The polar bear's most common hunting method is called still-hunting. The bear uses its excellent sense of smell to locate a seal breathing hole, and crouches nearby in silence for a seal to appear. When the seal exhales, the bear smells its breath, reaches into the hole with a fore paw, and drags it out onto the ice.
The polar bear kills the seal by biting its head to crush its skull. The polar bear also hunts by stalking seals resting on the ice. Upon spotting a seal, it walks to within 100 yd (91 m), and then crouches. If the seal does not notice, the bear creeps to within 30 to 40 feet (9.1 to 12 m) of the seal and then suddenly rushes forth to attack. A third hunting method is to raid the birth chambers that female seals create in the snow.
A widespread legend tells that polar bears cover their black noses with their paws when hunting. This behaviour, if it happens, is rare — although the story exists in native oral history and in accounts by early Arctic explorers, there is no record of an eyewitness account of the behaviour in recent decades.
Mature bears tend to eat only the calorie-rich skin and blubber of the seal, whereas younger bears consume the protein-rich red meat. Studies have also photographed polar bears scaling near-vertical cliffs, to eat birds' chicks and eggs.
For sub-adult bears which are independent of their mother but have not yet gained enough experience and body size to successfully hunt seals, scavenging the carcasses from other bears' kills is an important source of nutrition. Sub-adults may also be forced to accept a half-eaten carcass if they kill a seal but cannot defend it from larger polar bears. After feeding, polar bears wash themselves with water or snow.
The polar bear is an enormously powerful predator. It can kill a full grown adult walrus, although this is rarely attempted as a walrus can be more than twice the bear's weight, and has up to three feet long ivory tusks that can be used as formidable weapons.

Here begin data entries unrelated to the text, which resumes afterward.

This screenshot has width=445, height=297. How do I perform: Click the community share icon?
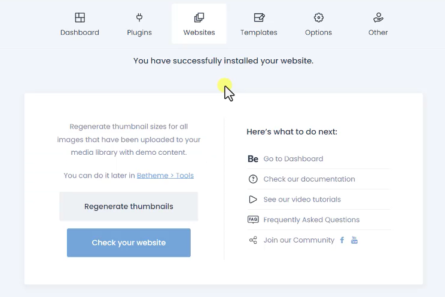coord(253,240)
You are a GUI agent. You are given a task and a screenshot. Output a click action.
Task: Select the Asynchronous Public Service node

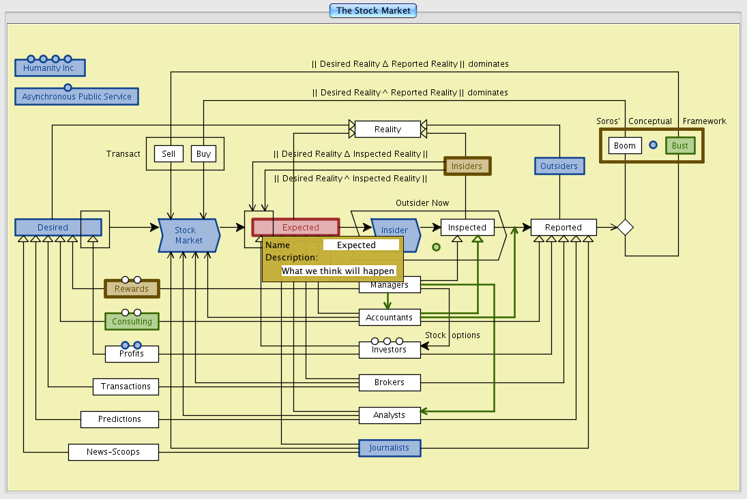point(76,97)
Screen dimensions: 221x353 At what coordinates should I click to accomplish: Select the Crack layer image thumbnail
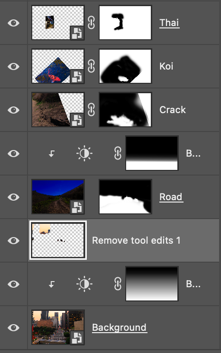58,110
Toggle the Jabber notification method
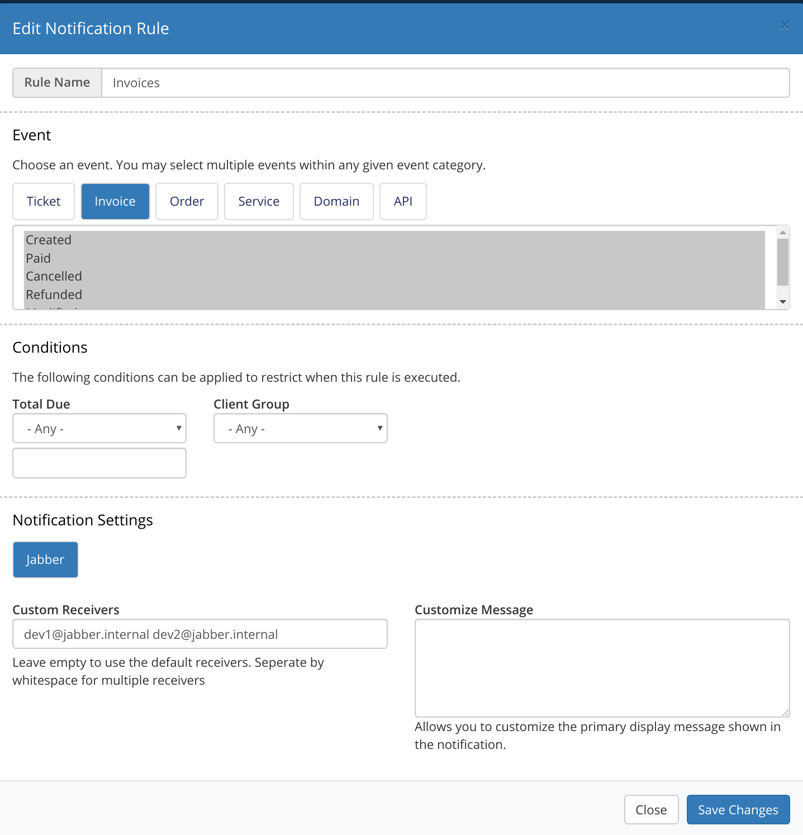 tap(45, 559)
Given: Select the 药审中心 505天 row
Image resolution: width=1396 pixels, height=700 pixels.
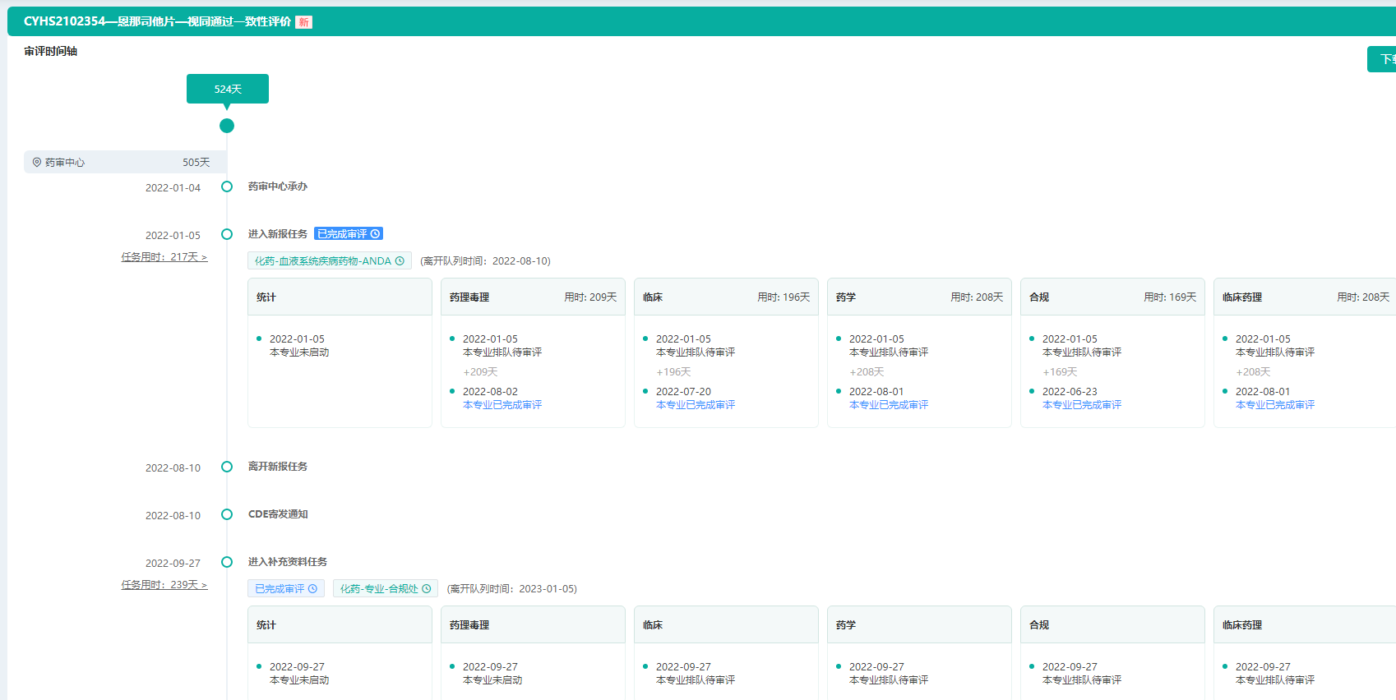Looking at the screenshot, I should tap(125, 163).
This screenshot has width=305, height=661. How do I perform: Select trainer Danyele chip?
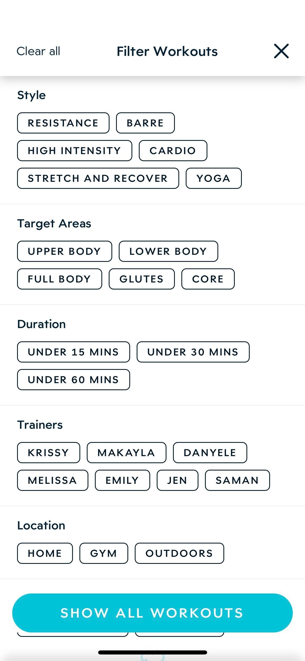210,453
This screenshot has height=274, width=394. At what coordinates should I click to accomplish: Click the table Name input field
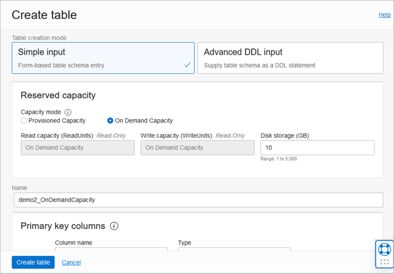[198, 200]
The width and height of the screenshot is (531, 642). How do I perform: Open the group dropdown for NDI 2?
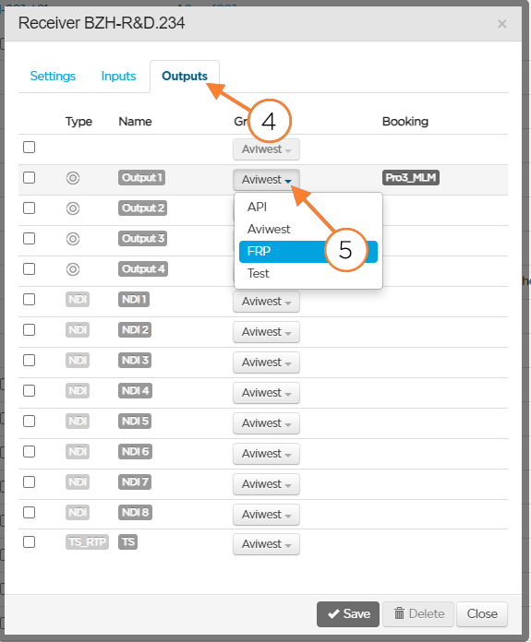click(266, 332)
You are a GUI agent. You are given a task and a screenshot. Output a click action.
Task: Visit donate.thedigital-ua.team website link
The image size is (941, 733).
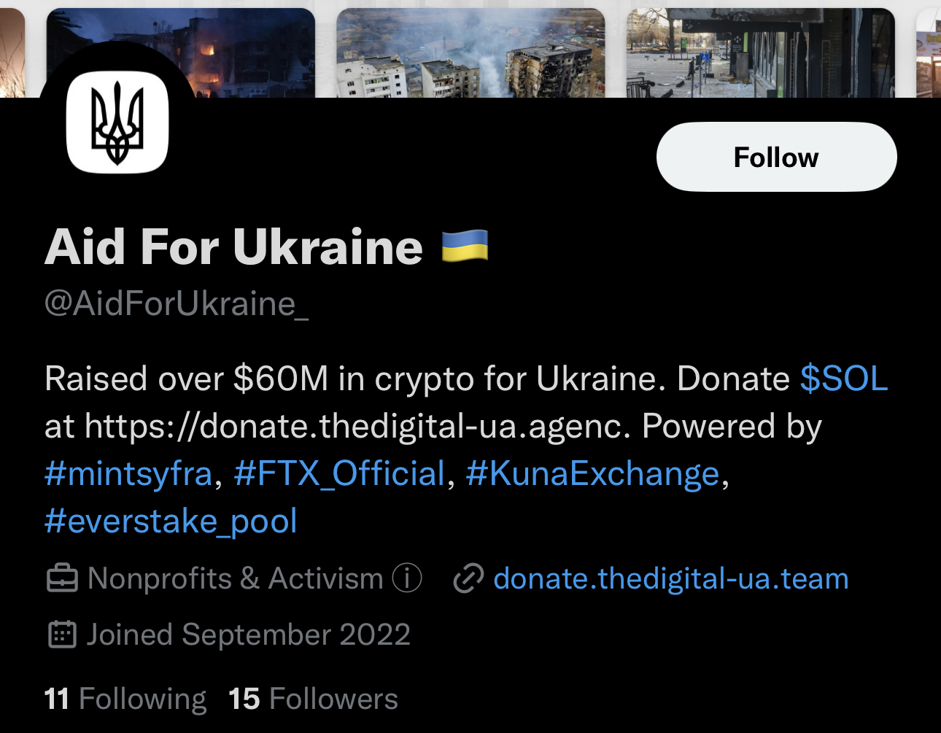[670, 578]
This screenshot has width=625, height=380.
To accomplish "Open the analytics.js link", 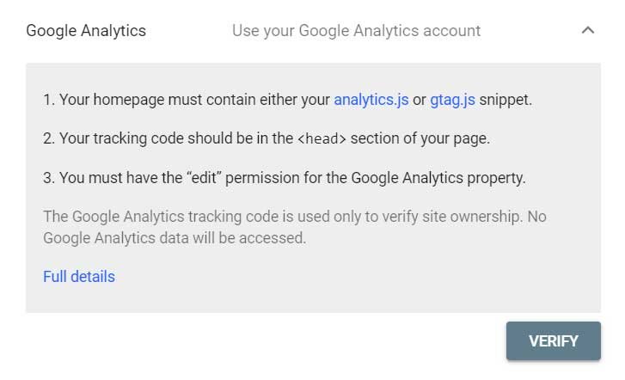I will point(371,100).
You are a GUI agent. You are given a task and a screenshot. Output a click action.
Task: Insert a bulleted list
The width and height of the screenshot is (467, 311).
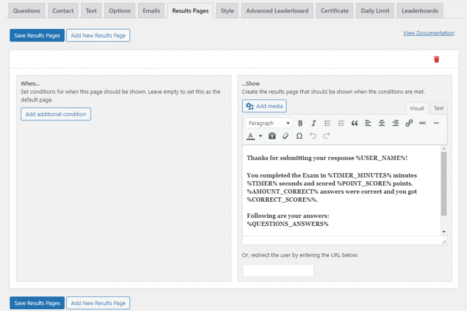point(327,123)
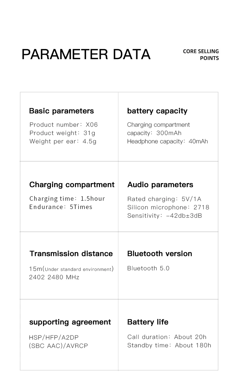Click the Charging compartment heading
This screenshot has width=235, height=380.
pos(72,185)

Most attacks on walruses occur when the bear charges a group and either targets the slower moving walruses, usually either young or infirm ones, or a walrus that's injured in the rush of walruses trying to escape. They will also attack adult walruses when their diving holes have frozen over or intercept them before they can get back to the diving hole in the ice. Since attacks on walruses tend to be an extremely protracted and exhausting venture, bears have been known to abandon the hunt after making the initial injury.
Polar bears also have been seen to prey on beluga whales, by swiping at them at breathing holes. The whales are of similar size to the walrus and nearly as difficult for the bear to subdue. Polar bears very seldom attack full-grown adult whales.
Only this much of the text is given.